### Problem
Could you turn the paragraph beginning "Bounce proposed 577 backpacker beds" in the article on the Haymarket backpacker development into a short list?

### Selected excerpt
********
Haymarket Backpacker Plan Finally Wins Green Light

Bounce Backpackers hero

Developer-operator Bounce has succeeded where others could not, winning approval for an ambitious 15-storey backpackers development in Sydney’s Haymarket after a court appeal.

The hostel operator, which has sites from St Kilda to Airlie Beach, comprises LCI Partners and The Tourism Co.

It submitted its plans to the City of Sydney for the 14-storey project in early 2025.

Bounce wanted to demolish most of the existing buildings, retaining just the facade on George Street, and build a tower at the back of the site for backpackers as well as hotel accommodation. 

The $26.75-million scheme includes bars, a cafe and a rooftop pool on the site at 806-812A George Street, 2.4km from the Sydney CBD.

Bounce proposed 577 backpacker beds across 84 rooms, plus eight hotel rooms and 58 carparking spaces.

The majority of the rooms provide dorm-style beds in configurations of eight or six a room, while the hotel rooms are of one bed a room as a higher-end option.
********
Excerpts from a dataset
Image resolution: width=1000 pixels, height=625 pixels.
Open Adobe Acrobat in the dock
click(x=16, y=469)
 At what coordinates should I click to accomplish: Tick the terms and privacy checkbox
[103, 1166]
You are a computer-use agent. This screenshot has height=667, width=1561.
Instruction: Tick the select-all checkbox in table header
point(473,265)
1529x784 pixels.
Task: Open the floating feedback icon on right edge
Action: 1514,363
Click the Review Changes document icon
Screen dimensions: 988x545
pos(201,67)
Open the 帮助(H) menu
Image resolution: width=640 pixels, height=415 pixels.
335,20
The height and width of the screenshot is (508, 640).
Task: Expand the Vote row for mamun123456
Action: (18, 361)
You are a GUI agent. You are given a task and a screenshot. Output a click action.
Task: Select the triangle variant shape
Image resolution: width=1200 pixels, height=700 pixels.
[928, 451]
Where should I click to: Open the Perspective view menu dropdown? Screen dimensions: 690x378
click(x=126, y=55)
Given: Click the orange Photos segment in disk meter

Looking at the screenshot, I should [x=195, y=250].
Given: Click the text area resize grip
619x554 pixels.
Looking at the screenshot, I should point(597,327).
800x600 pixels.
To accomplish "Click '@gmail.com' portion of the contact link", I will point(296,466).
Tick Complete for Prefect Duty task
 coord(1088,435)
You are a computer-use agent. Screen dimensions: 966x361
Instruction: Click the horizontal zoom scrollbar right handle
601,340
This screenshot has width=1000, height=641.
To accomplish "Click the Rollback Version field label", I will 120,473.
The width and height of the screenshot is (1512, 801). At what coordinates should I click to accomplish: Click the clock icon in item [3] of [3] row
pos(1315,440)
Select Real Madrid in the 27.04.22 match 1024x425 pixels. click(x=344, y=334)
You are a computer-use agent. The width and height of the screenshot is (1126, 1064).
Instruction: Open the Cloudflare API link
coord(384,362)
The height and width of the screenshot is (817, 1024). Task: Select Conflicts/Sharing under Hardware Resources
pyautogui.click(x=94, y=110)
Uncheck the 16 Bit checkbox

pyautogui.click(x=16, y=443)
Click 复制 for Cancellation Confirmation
********
### Response to this exercise
- 577 backpacker beds
- 84 rooms
- Eight hotel rooms
- 58 carparking spaces